== Material provided ==
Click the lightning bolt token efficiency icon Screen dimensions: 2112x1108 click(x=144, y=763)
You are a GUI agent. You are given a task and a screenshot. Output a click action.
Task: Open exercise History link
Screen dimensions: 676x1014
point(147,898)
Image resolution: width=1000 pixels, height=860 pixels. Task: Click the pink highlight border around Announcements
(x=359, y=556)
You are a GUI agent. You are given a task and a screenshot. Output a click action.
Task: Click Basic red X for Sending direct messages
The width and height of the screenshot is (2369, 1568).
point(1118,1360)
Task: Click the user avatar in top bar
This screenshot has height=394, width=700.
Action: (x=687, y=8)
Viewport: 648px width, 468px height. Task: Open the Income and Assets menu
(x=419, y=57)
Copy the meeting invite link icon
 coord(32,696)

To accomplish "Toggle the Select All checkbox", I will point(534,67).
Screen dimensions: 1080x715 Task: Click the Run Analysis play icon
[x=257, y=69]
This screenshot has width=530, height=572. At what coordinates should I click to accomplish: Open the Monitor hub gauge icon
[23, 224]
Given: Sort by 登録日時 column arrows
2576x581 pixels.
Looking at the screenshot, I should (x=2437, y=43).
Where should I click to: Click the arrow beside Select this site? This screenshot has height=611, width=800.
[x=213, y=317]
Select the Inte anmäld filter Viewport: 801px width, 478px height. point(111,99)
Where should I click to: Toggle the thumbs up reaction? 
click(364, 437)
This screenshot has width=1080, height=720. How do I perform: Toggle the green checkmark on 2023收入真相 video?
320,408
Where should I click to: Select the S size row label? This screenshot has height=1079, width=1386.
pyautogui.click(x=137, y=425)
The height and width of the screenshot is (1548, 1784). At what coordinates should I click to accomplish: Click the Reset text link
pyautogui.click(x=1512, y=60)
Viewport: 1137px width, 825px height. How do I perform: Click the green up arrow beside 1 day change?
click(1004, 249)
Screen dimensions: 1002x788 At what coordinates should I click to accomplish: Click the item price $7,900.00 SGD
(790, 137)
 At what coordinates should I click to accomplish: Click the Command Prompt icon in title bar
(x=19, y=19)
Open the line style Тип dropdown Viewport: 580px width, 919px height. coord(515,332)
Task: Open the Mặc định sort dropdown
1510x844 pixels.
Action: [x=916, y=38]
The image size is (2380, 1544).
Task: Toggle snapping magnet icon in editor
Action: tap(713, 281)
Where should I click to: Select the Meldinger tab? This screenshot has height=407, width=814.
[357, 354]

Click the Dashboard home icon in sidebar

== Exercise directions ==
Return each line from the records that includes the word "dropdown".

== Answer to this exercise ==
Open the line style Тип dropdown Viewport: 580px width, 919px height. coord(515,332)
Task: Open the Mặc định sort dropdown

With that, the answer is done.